_DATA RECORDS_:

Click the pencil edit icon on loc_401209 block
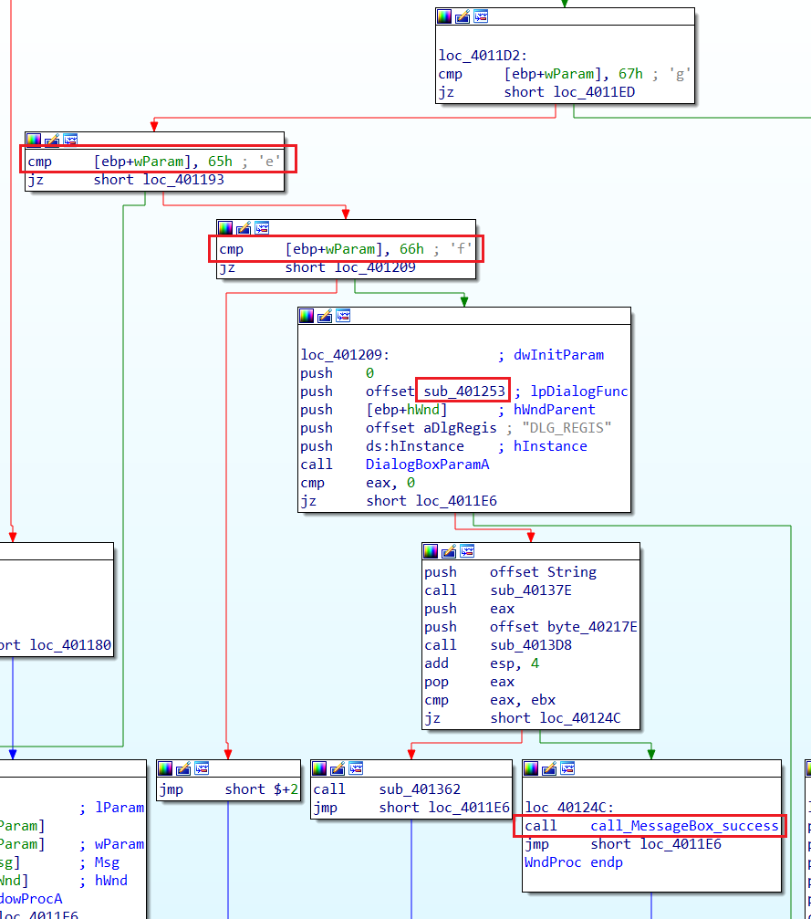The width and height of the screenshot is (811, 919). coord(325,316)
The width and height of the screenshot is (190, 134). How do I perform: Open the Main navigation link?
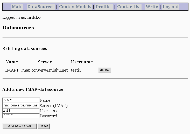click(x=17, y=7)
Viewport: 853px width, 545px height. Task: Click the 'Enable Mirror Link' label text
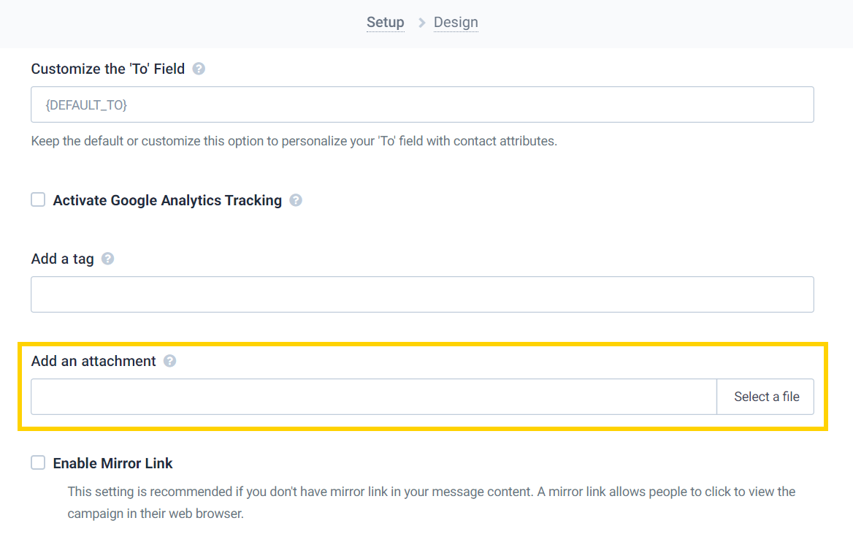(112, 463)
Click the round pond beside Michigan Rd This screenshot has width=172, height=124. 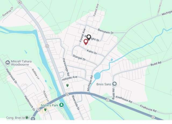tap(97, 76)
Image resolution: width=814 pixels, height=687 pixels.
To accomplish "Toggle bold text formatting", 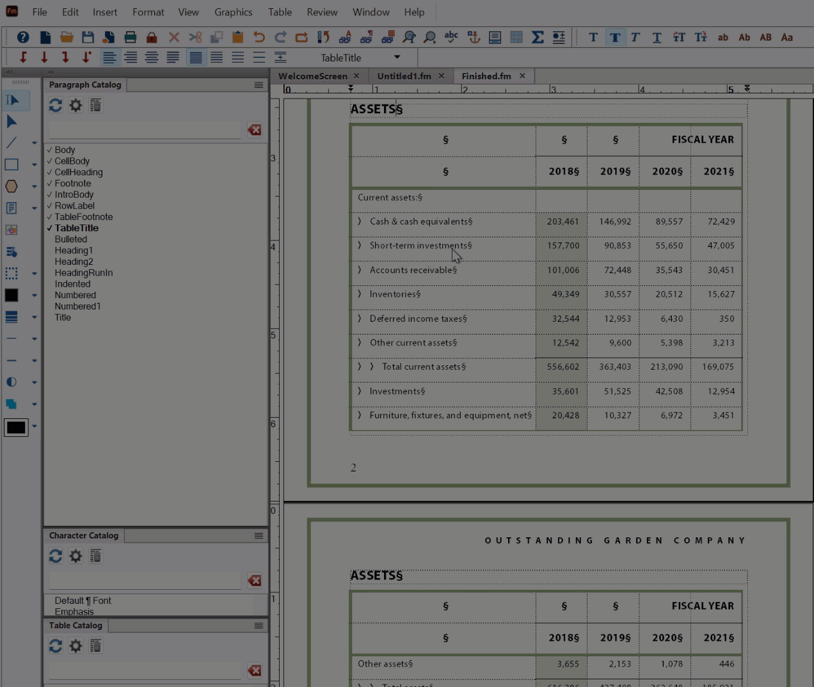I will (615, 37).
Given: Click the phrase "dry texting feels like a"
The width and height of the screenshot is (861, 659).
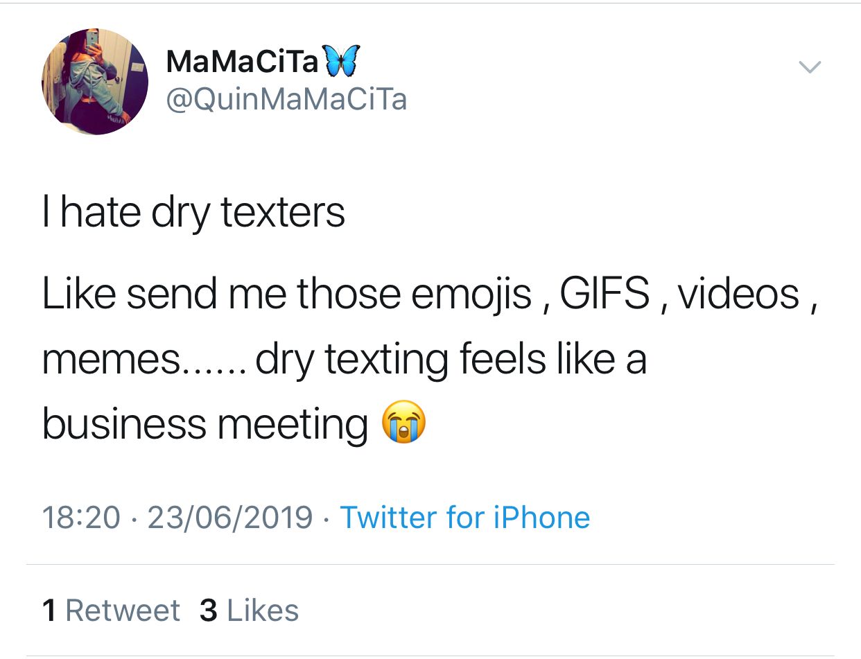Looking at the screenshot, I should coord(451,359).
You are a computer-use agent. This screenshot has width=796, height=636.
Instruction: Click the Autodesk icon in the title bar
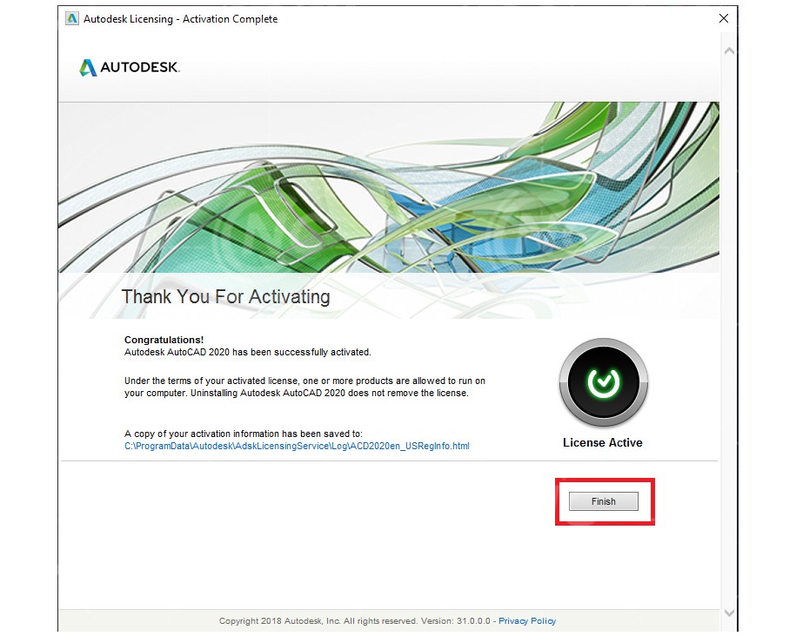[x=71, y=18]
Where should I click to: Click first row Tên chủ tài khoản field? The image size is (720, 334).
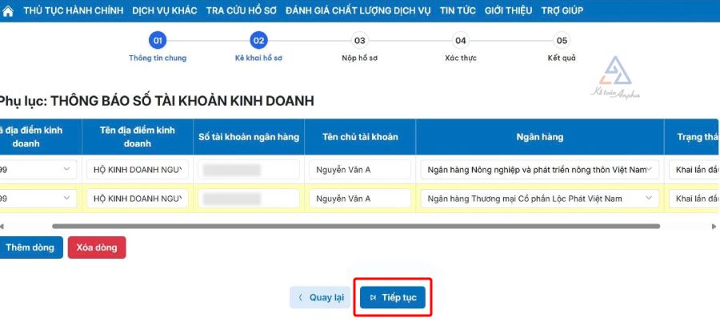point(359,170)
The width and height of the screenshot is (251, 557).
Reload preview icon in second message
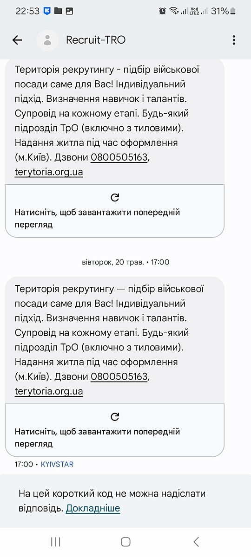(115, 416)
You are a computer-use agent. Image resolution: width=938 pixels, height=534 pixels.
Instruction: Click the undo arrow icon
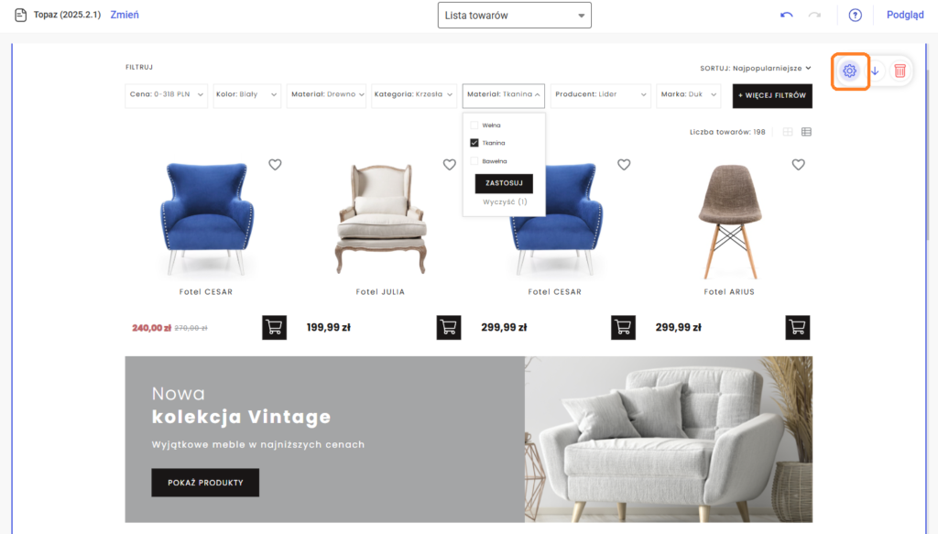tap(787, 15)
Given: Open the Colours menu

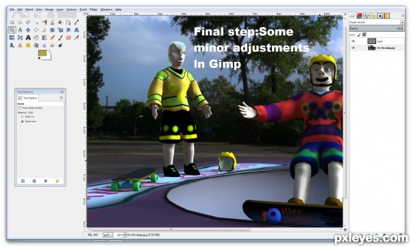Looking at the screenshot, I should (71, 10).
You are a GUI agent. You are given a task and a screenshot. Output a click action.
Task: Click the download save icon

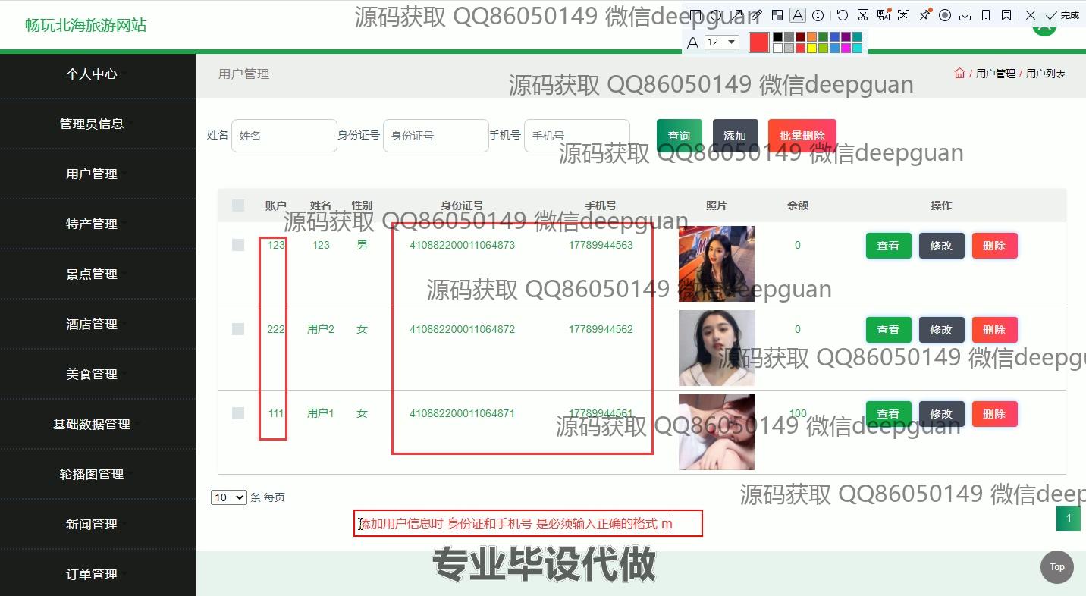click(x=965, y=15)
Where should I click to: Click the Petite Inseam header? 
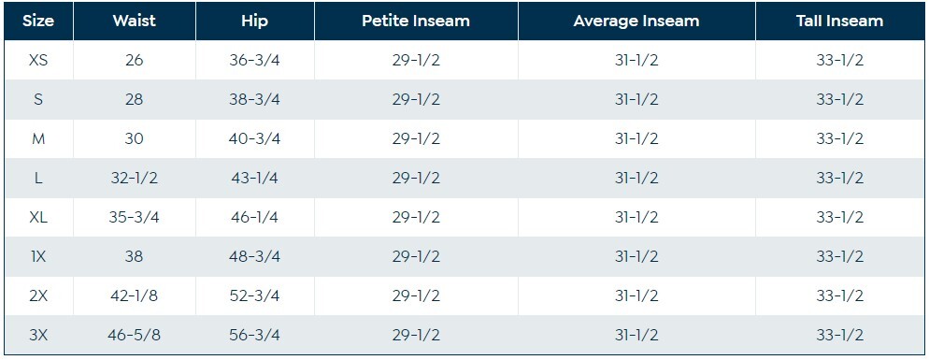pos(416,21)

_TASK DESCRIPTION_: Pictures are to be left out when the lines from the one containing "You are a GUI" through the end of the records above are repeated exactly; no other line is wanted.

_EXERCISE OUTPUT_:
You are a GUI agent. You are given a task and a screenshot. Output a click action.
Task: Click the download save icon

click(x=965, y=15)
Where should I click to: Click the Petite Inseam header? 
pos(416,21)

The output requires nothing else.